BEGIN RECORDS FOR THE TASK
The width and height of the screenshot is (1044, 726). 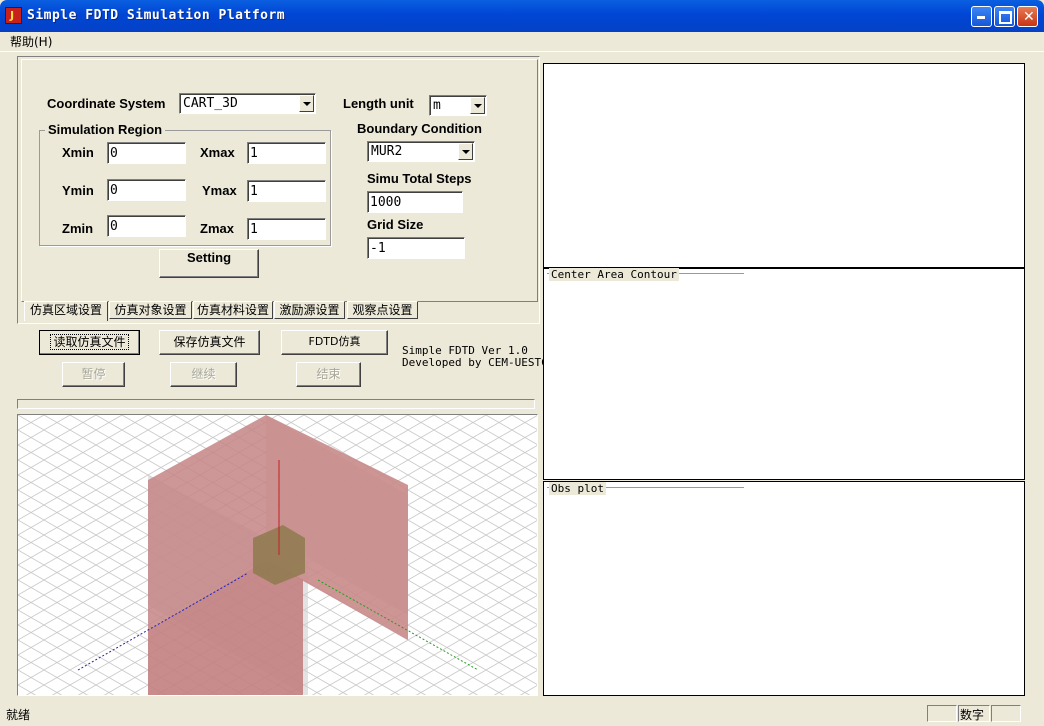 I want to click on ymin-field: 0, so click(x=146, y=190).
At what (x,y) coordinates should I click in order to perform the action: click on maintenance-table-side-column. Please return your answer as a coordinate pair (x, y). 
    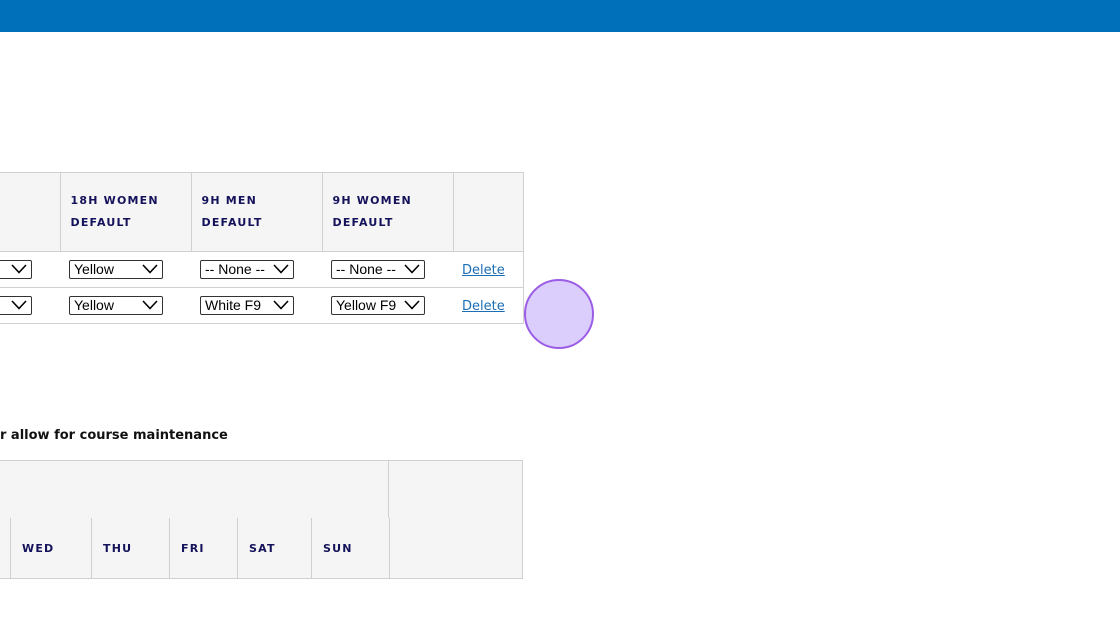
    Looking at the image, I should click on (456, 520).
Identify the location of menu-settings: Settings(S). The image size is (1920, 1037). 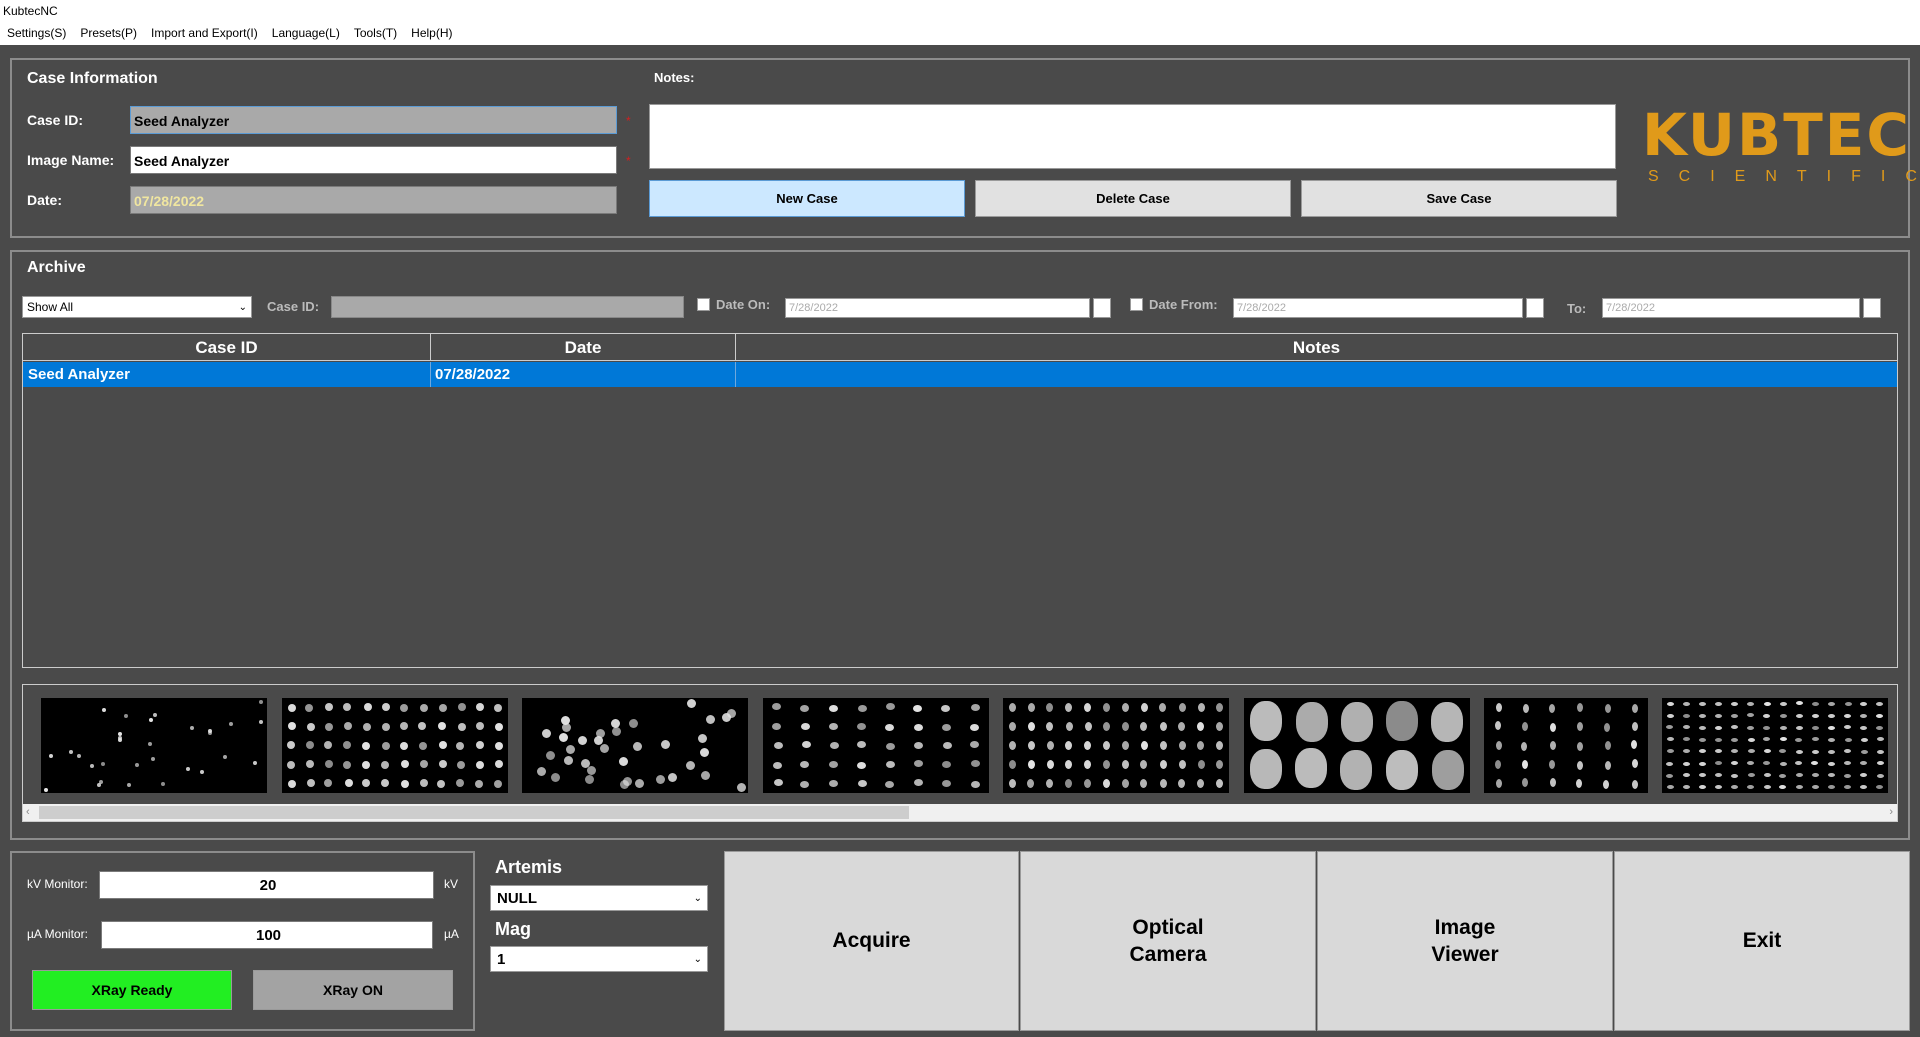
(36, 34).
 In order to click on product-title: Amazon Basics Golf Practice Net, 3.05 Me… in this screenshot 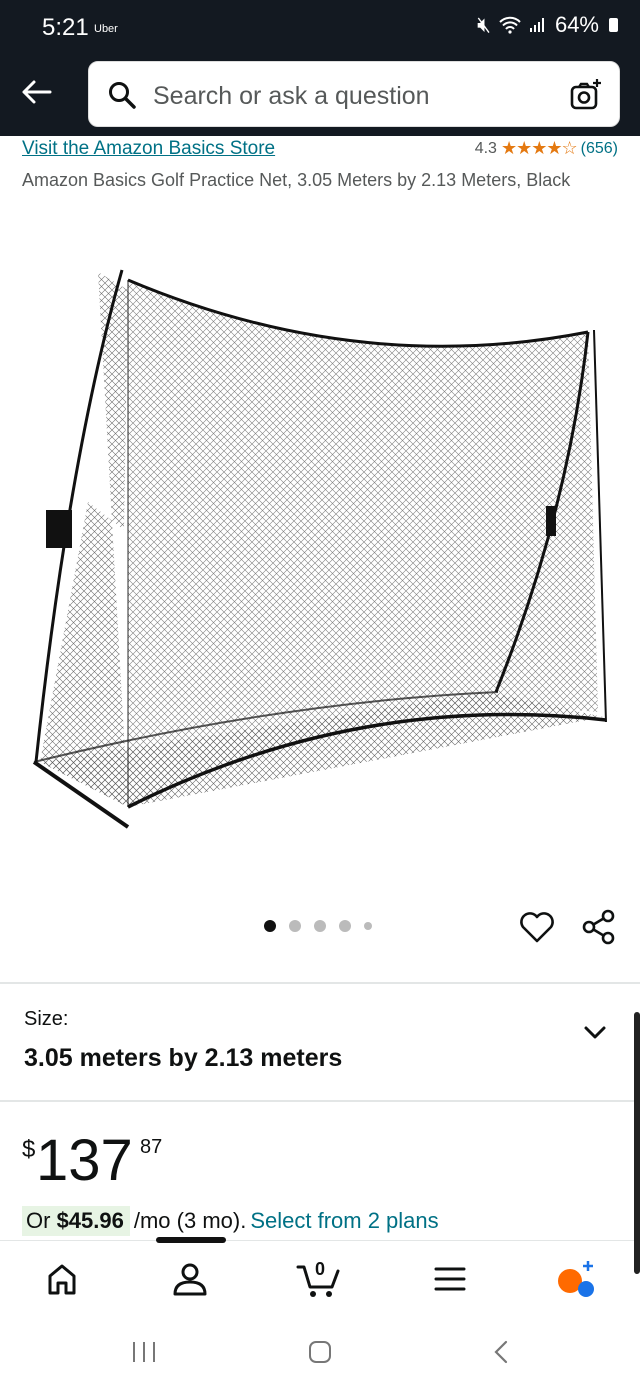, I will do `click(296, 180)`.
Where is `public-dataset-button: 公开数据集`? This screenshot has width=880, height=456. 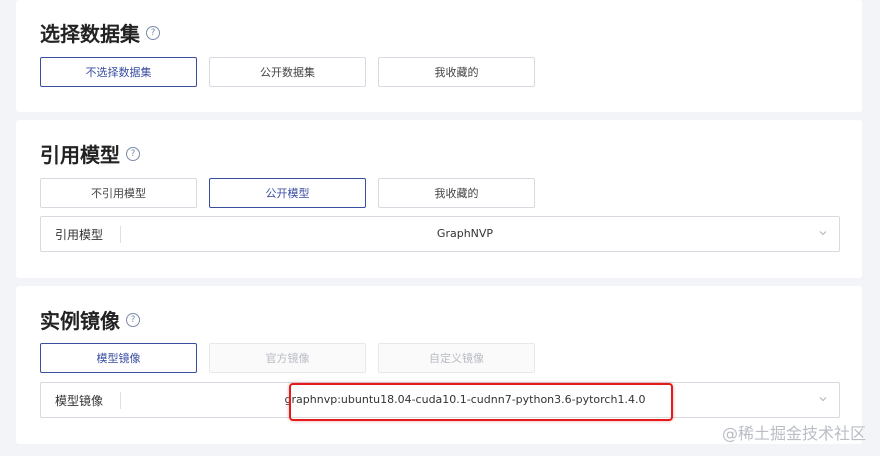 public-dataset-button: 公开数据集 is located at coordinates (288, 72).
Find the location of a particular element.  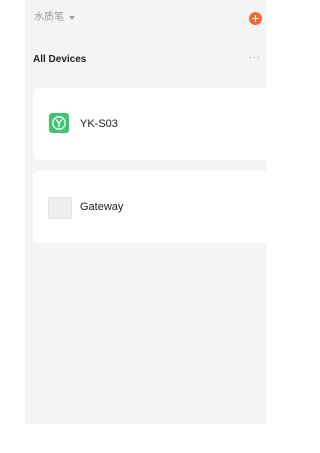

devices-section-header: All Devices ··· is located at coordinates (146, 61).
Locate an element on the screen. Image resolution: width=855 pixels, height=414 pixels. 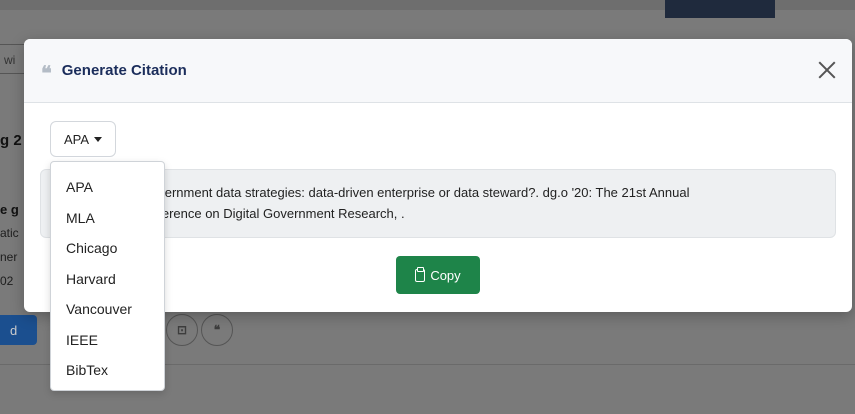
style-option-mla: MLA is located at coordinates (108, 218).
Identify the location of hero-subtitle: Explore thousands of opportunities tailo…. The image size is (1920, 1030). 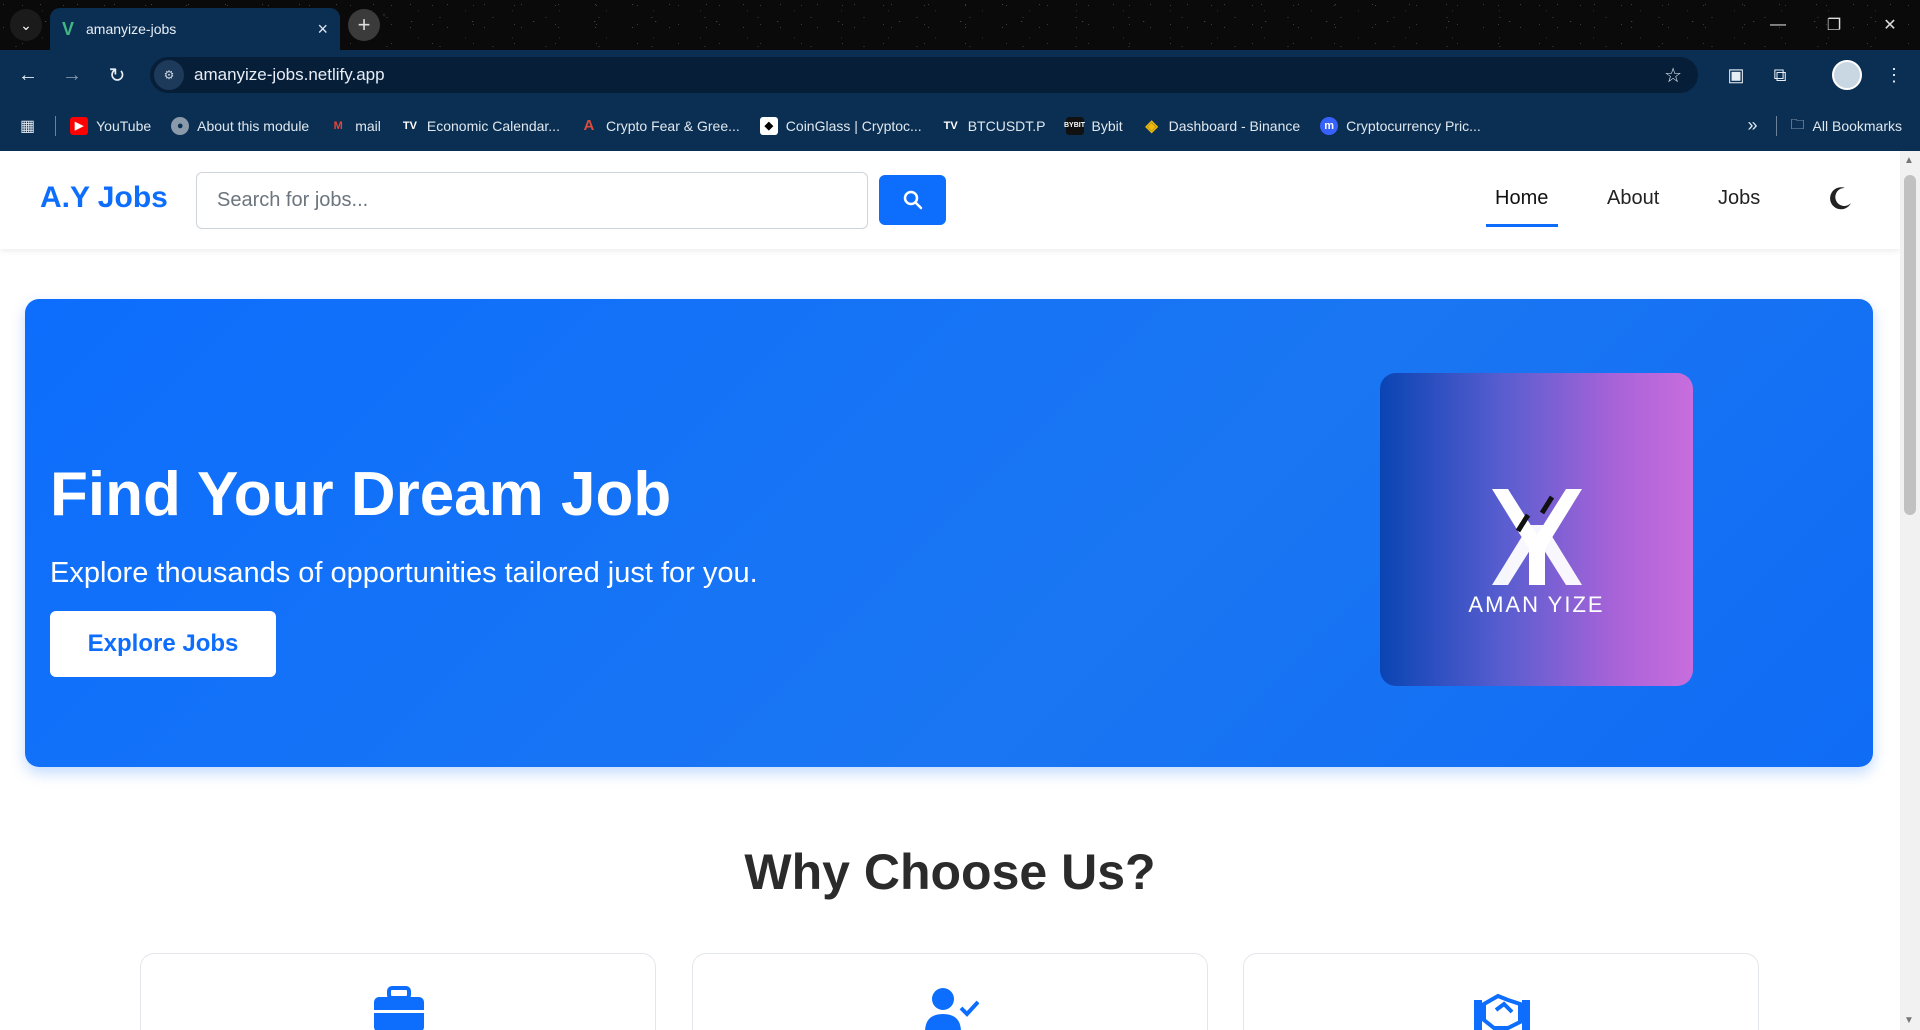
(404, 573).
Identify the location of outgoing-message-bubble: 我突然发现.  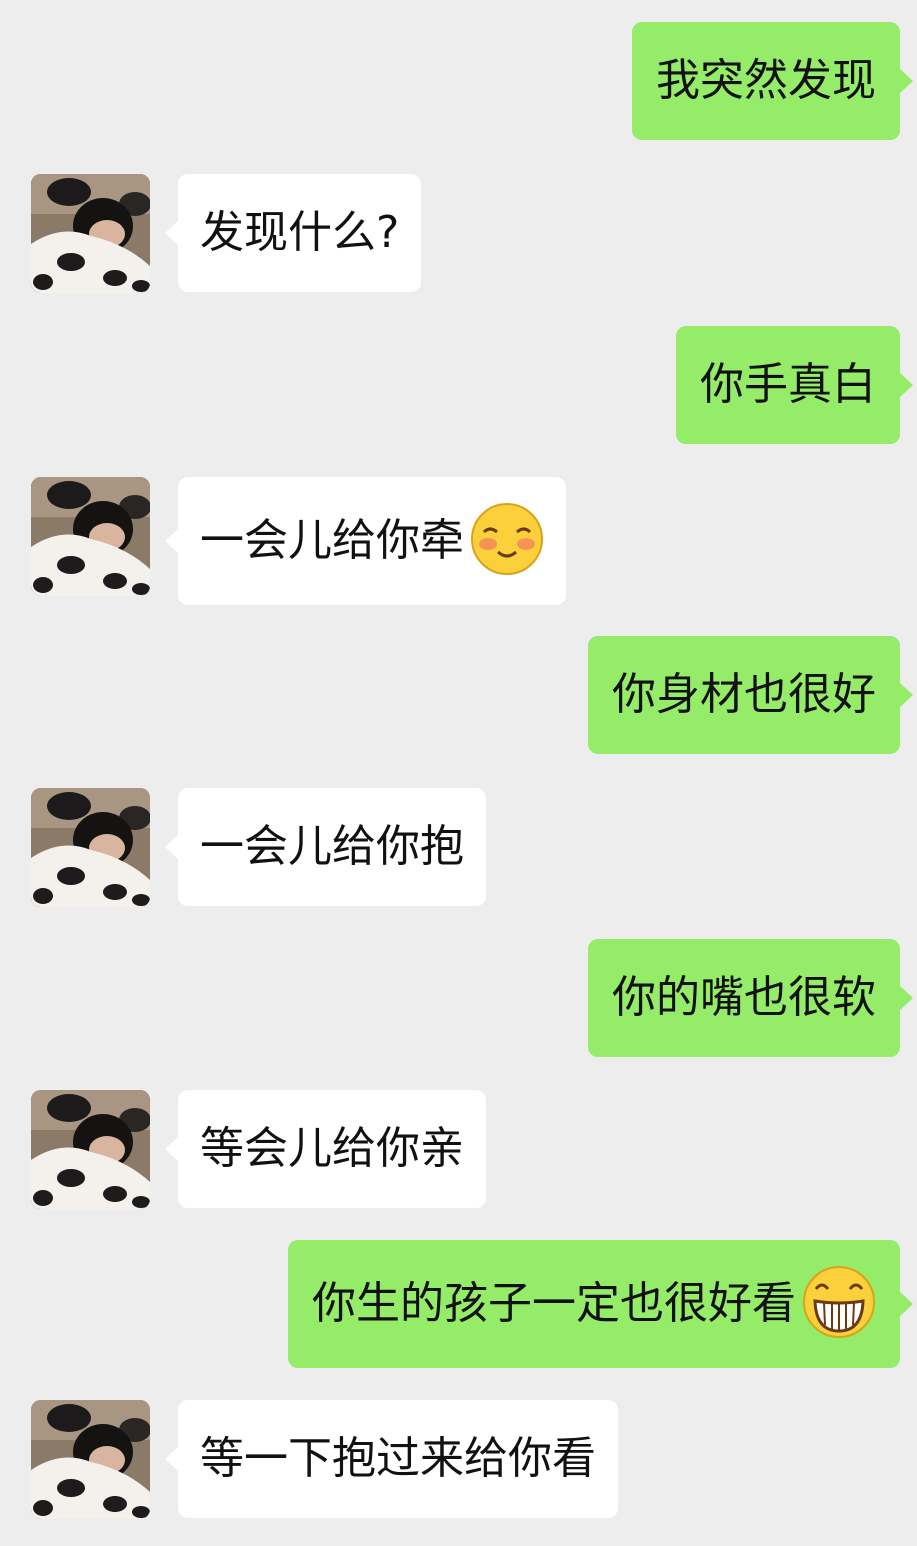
END RECORDS FOR THE TASK
• _JOB_: Repeat the lines word for word, starting at the one containing "Locate an element" and ending at the last line. Leave the pictures out of your answer.

• _ANSWER BOX_:
Locate an element on the screen. Image resolution: width=855 pixels, height=414 pixels. 
style-option-mla: MLA is located at coordinates (108, 218).
Identify the location of hero-subtitle: Explore thousands of opportunities tailo…. The image size is (1920, 1030). 
(404, 573).
Identify the location of outgoing-message-bubble: 我突然发现.  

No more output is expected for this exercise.